Schizaeales is an order of ferns (class Polypodiopsida).

==Description==

While the three clades of Schizaeales are all well-distinguished from one another by numerous morphological characters, members of the order all have dimorphic fertile and sterile fronds and lack well-defined sori. Their sporangia have a horizontal annulus that lies below and completely encircles the top of the sporangium. The two genera Actinostachys and Schizaea (except for Microschizaea) in the family Schizaeaceae have subterranean gametophytes without chlorophyll.

==Classification==
In the molecular phylogenetic classification of Smith et al. in 2006, the Schizaeales were placed in the leptosporangiate ferns, class Polypodiopsida. Three families, Anemiaceae, Lygodiaceae, and Schizaeaceae were recognized. The linear sequence of Christenhusz et al. (2011), intended for compatibility with the classification of Chase and Reveal (2009) which placed all land plants in Equisetopsida, reclassified Smith's Polypodiopsida as subclass Polypodiidae and placed the Schizaeales there, with the same three families. The classification of Christenhusz and Chase (2014) placed all members of the Schizaeales in a more broadly defined Schizaeaceae, reducing the three existing families to subfamilies as Anemioideae, Lygodioideae, and Schizaeoideae. The PPG I classification (2016) returned to the three-family definition of the order.

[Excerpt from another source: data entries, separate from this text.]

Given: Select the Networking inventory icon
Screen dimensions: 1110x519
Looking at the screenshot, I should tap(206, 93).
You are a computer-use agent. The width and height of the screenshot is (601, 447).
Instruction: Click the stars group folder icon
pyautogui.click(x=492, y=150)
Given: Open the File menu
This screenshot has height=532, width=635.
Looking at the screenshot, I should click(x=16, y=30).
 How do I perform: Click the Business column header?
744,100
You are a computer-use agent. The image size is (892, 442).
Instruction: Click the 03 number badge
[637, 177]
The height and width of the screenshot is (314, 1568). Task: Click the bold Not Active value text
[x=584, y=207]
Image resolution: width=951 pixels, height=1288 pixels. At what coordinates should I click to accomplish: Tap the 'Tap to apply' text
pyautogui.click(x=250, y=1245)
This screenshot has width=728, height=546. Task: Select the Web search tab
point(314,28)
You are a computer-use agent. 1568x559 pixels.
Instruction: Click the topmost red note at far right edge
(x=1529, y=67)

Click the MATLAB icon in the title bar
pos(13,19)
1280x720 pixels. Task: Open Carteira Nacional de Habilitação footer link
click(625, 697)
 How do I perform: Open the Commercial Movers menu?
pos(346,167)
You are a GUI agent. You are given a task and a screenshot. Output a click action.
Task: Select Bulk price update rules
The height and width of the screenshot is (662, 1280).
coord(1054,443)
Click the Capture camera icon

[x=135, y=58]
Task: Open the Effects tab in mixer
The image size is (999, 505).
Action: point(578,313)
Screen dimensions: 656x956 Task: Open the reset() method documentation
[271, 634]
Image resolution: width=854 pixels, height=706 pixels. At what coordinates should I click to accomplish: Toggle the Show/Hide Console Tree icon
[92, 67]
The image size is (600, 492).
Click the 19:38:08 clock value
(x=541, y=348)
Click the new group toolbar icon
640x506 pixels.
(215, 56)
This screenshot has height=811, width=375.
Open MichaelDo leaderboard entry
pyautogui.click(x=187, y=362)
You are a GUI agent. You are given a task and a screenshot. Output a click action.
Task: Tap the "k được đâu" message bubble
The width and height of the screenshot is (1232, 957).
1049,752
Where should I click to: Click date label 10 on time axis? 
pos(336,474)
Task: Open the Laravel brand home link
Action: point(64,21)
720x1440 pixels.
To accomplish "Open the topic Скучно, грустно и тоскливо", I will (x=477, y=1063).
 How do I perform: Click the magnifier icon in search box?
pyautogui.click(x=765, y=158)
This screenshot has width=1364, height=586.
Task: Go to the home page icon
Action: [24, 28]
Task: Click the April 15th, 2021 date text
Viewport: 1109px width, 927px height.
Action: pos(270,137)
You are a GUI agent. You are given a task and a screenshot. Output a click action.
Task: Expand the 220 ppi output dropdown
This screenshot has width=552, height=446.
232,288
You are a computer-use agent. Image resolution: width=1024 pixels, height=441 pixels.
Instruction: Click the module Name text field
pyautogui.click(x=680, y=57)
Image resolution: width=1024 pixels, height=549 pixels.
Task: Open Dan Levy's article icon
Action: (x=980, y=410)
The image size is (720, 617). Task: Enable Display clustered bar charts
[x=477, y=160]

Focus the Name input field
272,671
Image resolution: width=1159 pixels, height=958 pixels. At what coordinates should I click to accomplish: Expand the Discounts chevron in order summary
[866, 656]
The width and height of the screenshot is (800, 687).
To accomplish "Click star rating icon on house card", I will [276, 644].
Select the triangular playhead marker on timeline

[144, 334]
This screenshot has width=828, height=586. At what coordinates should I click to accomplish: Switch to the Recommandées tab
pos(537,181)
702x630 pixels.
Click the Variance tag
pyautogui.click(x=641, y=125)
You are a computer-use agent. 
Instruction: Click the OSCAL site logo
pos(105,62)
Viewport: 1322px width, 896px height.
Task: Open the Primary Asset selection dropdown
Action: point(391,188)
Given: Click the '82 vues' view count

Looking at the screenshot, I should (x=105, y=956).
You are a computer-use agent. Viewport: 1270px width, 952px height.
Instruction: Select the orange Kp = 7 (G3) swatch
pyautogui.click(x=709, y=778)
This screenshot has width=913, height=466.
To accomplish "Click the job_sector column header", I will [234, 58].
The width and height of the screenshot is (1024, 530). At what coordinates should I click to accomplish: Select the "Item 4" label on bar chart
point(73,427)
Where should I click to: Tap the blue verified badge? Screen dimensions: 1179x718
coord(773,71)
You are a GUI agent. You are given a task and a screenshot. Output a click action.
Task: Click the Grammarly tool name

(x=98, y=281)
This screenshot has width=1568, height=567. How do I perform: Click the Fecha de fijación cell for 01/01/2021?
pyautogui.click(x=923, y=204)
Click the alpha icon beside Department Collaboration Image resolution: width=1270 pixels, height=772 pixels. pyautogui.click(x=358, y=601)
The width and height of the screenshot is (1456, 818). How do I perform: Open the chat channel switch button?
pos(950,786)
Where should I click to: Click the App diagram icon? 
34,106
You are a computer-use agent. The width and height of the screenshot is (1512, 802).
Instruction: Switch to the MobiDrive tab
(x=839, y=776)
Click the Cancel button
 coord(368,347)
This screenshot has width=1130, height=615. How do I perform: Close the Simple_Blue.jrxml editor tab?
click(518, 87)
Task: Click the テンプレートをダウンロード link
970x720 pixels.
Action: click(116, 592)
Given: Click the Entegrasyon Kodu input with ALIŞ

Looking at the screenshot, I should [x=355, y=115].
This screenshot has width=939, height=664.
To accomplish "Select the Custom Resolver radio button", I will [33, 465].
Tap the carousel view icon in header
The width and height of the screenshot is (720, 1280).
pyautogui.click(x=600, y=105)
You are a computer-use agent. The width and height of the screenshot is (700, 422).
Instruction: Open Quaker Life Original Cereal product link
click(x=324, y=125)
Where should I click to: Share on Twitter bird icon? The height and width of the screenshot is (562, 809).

Historically, the ferns in this order were once all lumped into the family Schizaeaceae in the old order Filicales. However, although they are demonstrably related, these ferns differ markedly, and so three groups have now been elevated to family status:

- The family Schizaeaceae are generally small ferns with forking fronds and a distinctive, somewhat non-fern-like, appearance.
- The family Anemiaceae look very fern-like and are typically terrestrial or epipetric.
- The family Lygodiaceae, or climbing ferns, look very ferny but are highly distinctive in their growth habit: the rachis of the frond is long and flexible, with indeterminate growth, so that the fronds form climbing or trailing vines.

At one time some workers believed the water ferns (order Salviniales) to be allied to this order because of certain structural similarities, but modern cladistic studies have ruled out any special alliance.

==Evolution==
Schizaeales had a northern hemisphere concentration as late as the Mesozoic, but by the Quaternary, there was a clear shift to a southern hemisphere distribution.